そして、特許文献3には、家庭からの排水、池水、下水等のSS成分(浮遊物質)、TP成分(総リン)を含む汚水を処理する装置で、汚水に無機系の凝集剤を入れて混合して、汚水を上澄液と汚泥に分離する技術が提案されている。
【先行技術文献】
【特許文献】
【0004】
【特許文献1】特開平6−182349号公報
【特許文献2】特開平8−276105号公報
【特許文献3】特開平9−323004号公報
【発明の概要】
【発明が解決しようとする課題】
【0005】
しかしながら、図2記載の汚水の処理方法においては、強酸性の凝集剤を使用し、かつ複数種の汚水を処理しようとする場合で、生産物の多様化により汚水(廃水)の性状が変わった場合には、汚水の種類に合わせて処理設備を変える必要がある。
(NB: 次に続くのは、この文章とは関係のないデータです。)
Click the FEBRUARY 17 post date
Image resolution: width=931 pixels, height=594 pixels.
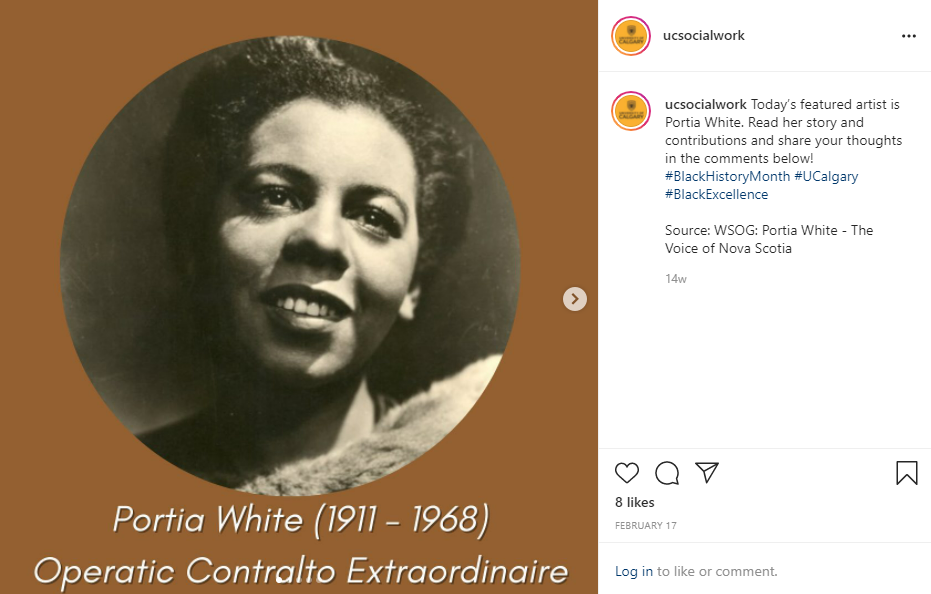pos(645,526)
また、この処理方法においては、臭いや残色を十分に除去することは困難である。
【0006】
一方、特許文献1、2、3記載の技術においては、水中に浮遊又は懸濁している成分についての除去は可能であるが、水中に溶けている成分については除去するのが困難であるという問題がある。
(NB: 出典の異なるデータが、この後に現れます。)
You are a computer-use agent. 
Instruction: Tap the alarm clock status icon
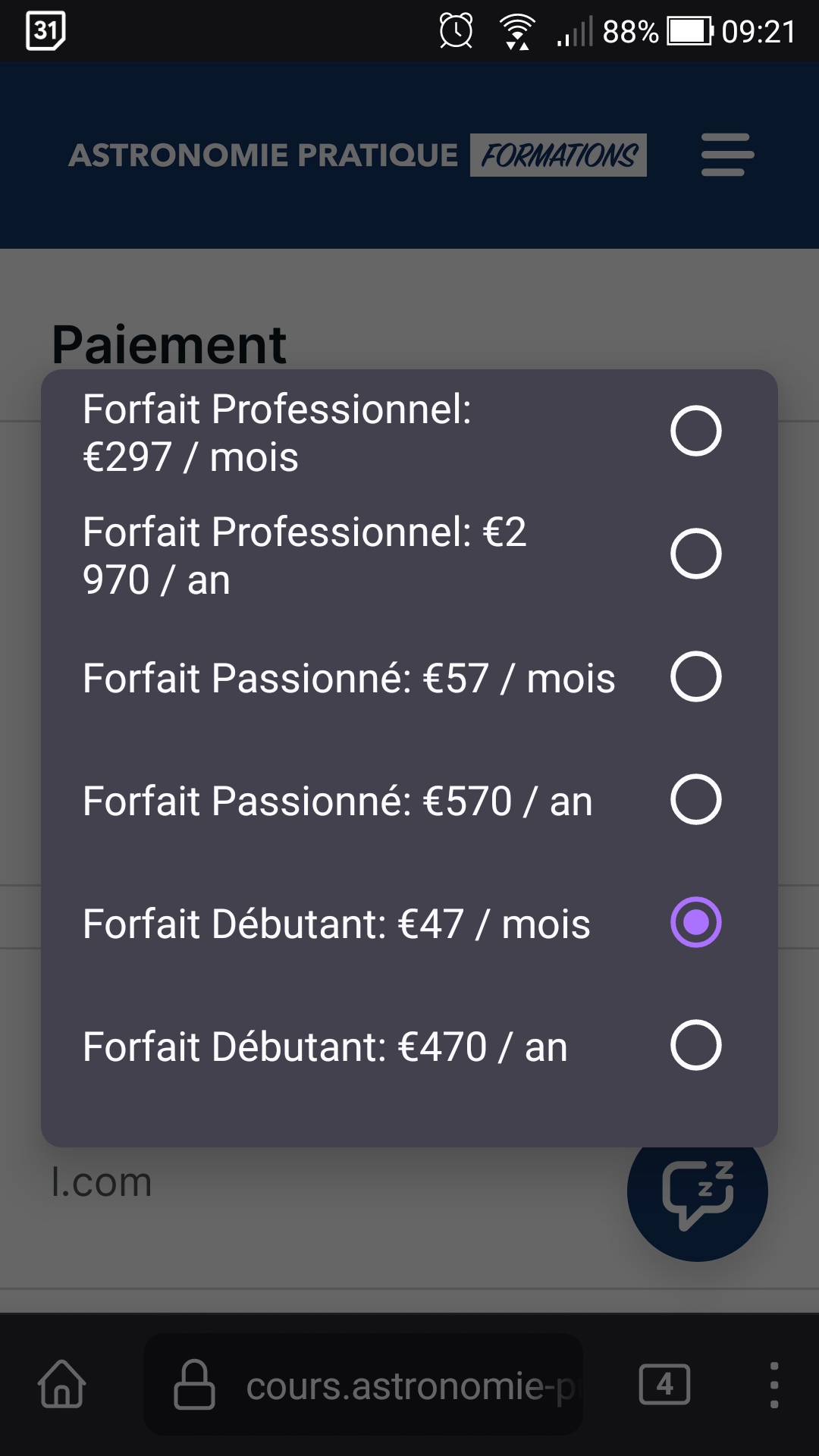456,31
また、汚水に周知の無機系又は有機系の凝集剤を入れただけでは、凝集に時間がかかり、更に凝集したフロックは汚水に含まれる成分によっては、比重によって浮上する場合、浮遊する場合、沈降する場合があり分離が複雑であるという問題があった。
【0007】
本発明は、かかる事情に鑑みてなされたもので、汚水に溶解した成分の析出を行い、更に、凝集剤の添加によって発生するフロック(凝集物)の比重を高めて、後の操作を容易にした汚水の処理方法及びその設備を提供することを目的とする。
【課題を解決するための手段】
【0008】
前記目的に沿う第1の発明に係る汚水の処理方法は、工事汚濁水、重金属含有水、有機廃水、酸化剤若しくは還元剤を含む排水、又は溜め池水であって汚染物質を含む汚水の処理方法であって、
前記汚水を第1の攪拌槽に入れてpH調整剤を混入して攪拌し、溶解している前記汚染物質の析出を行う第1工程と、
前記第1工程で処理された汚水を第2の攪拌槽に入れて、pHが中性となった該汚水に、凝集剤と比重が1より大きい微粒砂を投入して攪拌し、該汚水中に含まれる固体粒及び析出物を凝集させる第2工程と、
前記第2工程で処理した凝集物を含む汚水を第3の攪拌槽に入れて攪拌し、該凝集物を肥大化させる第3工程と、
前記第3工程で処理された汚水を、分離槽に入れて更に前記凝集物を沈殿させる第4工程と、
前記第4工程で発生した凝集物を含む汚泥水を送る管路に空気を入れて上位置にある第1のサイクロンに搬送し、該第1のサイクロンによって前記汚泥水を前記凝集物と一次処理水に分ける第5工程とを有する。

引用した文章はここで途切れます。